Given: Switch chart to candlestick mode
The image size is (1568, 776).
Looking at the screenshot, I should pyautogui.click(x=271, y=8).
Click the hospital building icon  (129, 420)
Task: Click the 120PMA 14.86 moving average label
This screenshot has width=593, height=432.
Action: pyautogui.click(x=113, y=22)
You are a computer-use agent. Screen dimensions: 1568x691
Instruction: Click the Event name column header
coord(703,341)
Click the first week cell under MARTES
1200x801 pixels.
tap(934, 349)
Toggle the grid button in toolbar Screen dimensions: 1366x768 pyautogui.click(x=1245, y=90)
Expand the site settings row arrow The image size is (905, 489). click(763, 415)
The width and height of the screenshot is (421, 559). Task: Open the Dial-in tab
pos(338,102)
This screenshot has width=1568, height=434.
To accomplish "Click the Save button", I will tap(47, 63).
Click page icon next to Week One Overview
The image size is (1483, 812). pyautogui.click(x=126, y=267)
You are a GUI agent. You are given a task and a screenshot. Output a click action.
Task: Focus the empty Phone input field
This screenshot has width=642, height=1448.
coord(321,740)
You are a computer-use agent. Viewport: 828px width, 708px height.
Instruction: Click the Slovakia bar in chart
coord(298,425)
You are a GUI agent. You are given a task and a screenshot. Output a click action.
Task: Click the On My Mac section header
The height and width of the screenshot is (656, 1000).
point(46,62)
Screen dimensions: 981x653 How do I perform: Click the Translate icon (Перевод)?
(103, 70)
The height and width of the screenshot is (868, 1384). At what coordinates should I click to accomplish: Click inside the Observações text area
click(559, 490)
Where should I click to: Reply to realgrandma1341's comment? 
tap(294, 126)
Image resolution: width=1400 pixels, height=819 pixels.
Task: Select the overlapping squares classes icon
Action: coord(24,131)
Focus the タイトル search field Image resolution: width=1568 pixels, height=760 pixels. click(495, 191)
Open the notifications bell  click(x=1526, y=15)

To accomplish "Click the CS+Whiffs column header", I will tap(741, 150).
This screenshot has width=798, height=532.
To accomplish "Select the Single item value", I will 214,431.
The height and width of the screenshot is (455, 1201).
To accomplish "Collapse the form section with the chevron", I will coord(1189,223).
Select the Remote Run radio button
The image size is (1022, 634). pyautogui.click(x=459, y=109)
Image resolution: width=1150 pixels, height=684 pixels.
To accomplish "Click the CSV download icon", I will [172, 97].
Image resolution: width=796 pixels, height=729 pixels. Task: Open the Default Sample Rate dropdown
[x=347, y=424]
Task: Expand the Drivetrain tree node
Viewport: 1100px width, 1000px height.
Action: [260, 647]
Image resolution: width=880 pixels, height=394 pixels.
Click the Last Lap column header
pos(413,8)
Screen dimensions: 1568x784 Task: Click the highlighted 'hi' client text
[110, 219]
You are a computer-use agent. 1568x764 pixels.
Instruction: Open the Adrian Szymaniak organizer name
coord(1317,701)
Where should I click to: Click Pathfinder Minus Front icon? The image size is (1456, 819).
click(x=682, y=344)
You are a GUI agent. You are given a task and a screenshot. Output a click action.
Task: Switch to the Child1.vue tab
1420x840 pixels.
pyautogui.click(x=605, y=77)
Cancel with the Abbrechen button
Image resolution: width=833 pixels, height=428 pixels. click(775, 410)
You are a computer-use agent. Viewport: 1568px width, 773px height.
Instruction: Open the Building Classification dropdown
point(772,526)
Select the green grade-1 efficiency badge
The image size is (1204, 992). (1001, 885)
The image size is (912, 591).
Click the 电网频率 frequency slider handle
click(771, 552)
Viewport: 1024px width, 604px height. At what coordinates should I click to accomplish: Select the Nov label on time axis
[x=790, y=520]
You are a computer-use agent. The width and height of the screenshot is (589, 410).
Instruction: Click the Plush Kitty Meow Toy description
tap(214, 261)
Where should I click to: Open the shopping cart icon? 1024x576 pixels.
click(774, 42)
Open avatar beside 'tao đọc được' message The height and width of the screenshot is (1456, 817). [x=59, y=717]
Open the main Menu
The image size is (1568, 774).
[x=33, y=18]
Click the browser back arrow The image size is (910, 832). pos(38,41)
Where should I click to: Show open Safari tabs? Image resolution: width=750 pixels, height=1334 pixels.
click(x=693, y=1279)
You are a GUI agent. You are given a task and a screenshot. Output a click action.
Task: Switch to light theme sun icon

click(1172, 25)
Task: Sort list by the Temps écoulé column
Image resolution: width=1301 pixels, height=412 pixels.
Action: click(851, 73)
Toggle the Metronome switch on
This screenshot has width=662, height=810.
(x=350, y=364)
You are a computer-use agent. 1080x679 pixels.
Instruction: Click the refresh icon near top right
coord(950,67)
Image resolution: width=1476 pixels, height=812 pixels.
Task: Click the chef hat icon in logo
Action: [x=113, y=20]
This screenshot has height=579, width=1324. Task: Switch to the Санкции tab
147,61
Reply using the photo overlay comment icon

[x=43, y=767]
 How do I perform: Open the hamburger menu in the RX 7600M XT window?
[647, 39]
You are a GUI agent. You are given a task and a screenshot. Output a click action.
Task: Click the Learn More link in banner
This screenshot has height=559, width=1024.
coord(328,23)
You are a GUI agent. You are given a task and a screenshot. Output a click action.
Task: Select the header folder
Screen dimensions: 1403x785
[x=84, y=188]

******

Output the lines of the material above as a numbered list, leaving out blank lines.

1. Given: Switch chart to candlestick mode
2. The image size is (1568, 776).
3. Looking at the screenshot, I should pyautogui.click(x=271, y=8).
4. Click the hospital building icon  (129, 420)
5. Task: Click the 120PMA 14.86 moving average label
6. This screenshot has width=593, height=432.
7. Action: pyautogui.click(x=113, y=22)
8. You are a computer-use agent. Screen dimensions: 1568x691
9. Instruction: Click the Event name column header
10. coord(703,341)
11. Click the first week cell under MARTES
12. 1200x801 pixels.
13. tap(934, 349)
14. Toggle the grid button in toolbar Screen dimensions: 1366x768 pyautogui.click(x=1245, y=90)
15. Expand the site settings row arrow The image size is (905, 489). click(763, 415)
16. The width and height of the screenshot is (421, 559). Task: Open the Dial-in tab
17. pos(338,102)
18. This screenshot has width=1568, height=434.
19. To accomplish "Click the Save button", I will tap(47, 63).
20. Click page icon next to Week One Overview
21. The image size is (1483, 812). pyautogui.click(x=126, y=267)
22. You are a GUI agent. You are given a task and a screenshot. Output a click action.
23. Task: Focus the empty Phone input field
24. This screenshot has width=642, height=1448.
25. coord(321,740)
26. You are a computer-use agent. Viewport: 828px width, 708px height.
27. Instruction: Click the Slovakia bar in chart
28. coord(298,425)
29. You are a GUI agent. You are given a task and a screenshot. Output a click action.
30. Task: Click the On My Mac section header
31. The height and width of the screenshot is (656, 1000).
32. point(46,62)
33. Screen dimensions: 981x653 How do I perform: Click the Translate icon (Перевод)?
34. (103, 70)
35. The height and width of the screenshot is (868, 1384). At what coordinates should I click to accomplish: Click inside the Observações text area
36. click(559, 490)
37. Where should I click to: Reply to realgrandma1341's comment? 
38. tap(294, 126)
39. Image resolution: width=1400 pixels, height=819 pixels.
40. Task: Select the overlapping squares classes icon
41. Action: coord(24,131)
42. Focus the タイトル search field Image resolution: width=1568 pixels, height=760 pixels. click(495, 191)
43. Open the notifications bell  click(x=1526, y=15)
44. To accomplish "Click the CS+Whiffs column header", I will tap(741, 150).
45. This screenshot has width=798, height=532.
46. To accomplish "Select the Single item value", I will 214,431.
47. The height and width of the screenshot is (455, 1201).
48. To accomplish "Collapse the form section with the chevron", I will coord(1189,223).
49. Select the Remote Run radio button
50. The image size is (1022, 634). pyautogui.click(x=459, y=109)
51. Image resolution: width=1150 pixels, height=684 pixels.
52. To accomplish "Click the CSV download icon", I will [172, 97].
53. Image resolution: width=796 pixels, height=729 pixels. Task: Open the Default Sample Rate dropdown
54. [x=347, y=424]
55. Task: Expand the Drivetrain tree node
56. Viewport: 1100px width, 1000px height.
57. Action: [260, 647]
58. Image resolution: width=880 pixels, height=394 pixels.
59. Click the Last Lap column header
60. pos(413,8)
61. Screen dimensions: 1568x784 Task: Click the highlighted 'hi' client text
62. [110, 219]
63. You are a computer-use agent. 1568x764 pixels.
64. Instruction: Open the Adrian Szymaniak organizer name
65. coord(1317,701)
66. Where should I click to: Click Pathfinder Minus Front icon? The image size is (1456, 819).
67. click(x=682, y=344)
68. You are a GUI agent. You are given a task and a screenshot. Output a click action.
69. Task: Switch to the Child1.vue tab
70. 1420x840 pixels.
71. pyautogui.click(x=605, y=77)
72. Cancel with the Abbrechen button
73. Image resolution: width=833 pixels, height=428 pixels. click(775, 410)
74. You are a computer-use agent. Viewport: 1568px width, 773px height.
75. Instruction: Open the Building Classification dropdown
76. point(772,526)
77. Select the green grade-1 efficiency badge
78. The image size is (1204, 992). (1001, 885)
79. The image size is (912, 591).
80. Click the 电网频率 frequency slider handle
81. click(771, 552)
82. Viewport: 1024px width, 604px height. At what coordinates should I click to accomplish: Select the Nov label on time axis
83. [x=790, y=520]
84. You are a computer-use agent. The width and height of the screenshot is (589, 410).
85. Instruction: Click the Plush Kitty Meow Toy description
86. tap(214, 261)
87. Where should I click to: Open the shopping cart icon? 1024x576 pixels.
88. click(774, 42)
89. Open avatar beside 'tao đọc được' message The height and width of the screenshot is (1456, 817). [x=59, y=717]
90. Open the main Menu
91. The image size is (1568, 774).
92. [x=33, y=18]
93. Click the browser back arrow The image size is (910, 832). pos(38,41)
94. Where should I click to: Show open Safari tabs? Image resolution: width=750 pixels, height=1334 pixels.
95. click(x=693, y=1279)
96. You are a GUI agent. You are given a task and a screenshot. Output a click action.
97. Task: Switch to light theme sun icon
98. click(1172, 25)
99. Task: Sort list by the Temps écoulé column
100. Image resolution: width=1301 pixels, height=412 pixels.
101. Action: click(851, 73)
102. Toggle the Metronome switch on
103. This screenshot has width=662, height=810.
104. (x=350, y=364)
105. You are a computer-use agent. 1080x679 pixels.
106. Instruction: Click the refresh icon near top right
107. coord(950,67)
108. Image resolution: width=1476 pixels, height=812 pixels.
109. Task: Click the chef hat icon in logo
110. Action: [x=113, y=20]
111. This screenshot has height=579, width=1324. Task: Switch to the Санкции tab
112. 147,61
113. Reply using the photo overlay comment icon
114. [x=43, y=767]
115.  How do I perform: Open the hamburger menu in the RX 7600M XT window?
116. [647, 39]
117. You are a GUI agent. You are given a task and a screenshot. Output a click action.
118. Task: Click the Learn More link in banner
119. This screenshot has height=559, width=1024.
120. coord(328,23)
121. You are a GUI agent. You are given a task and a screenshot. Output a click action.
122. Task: Select the header folder
123. Screen dimensions: 1403x785
124. [x=84, y=188]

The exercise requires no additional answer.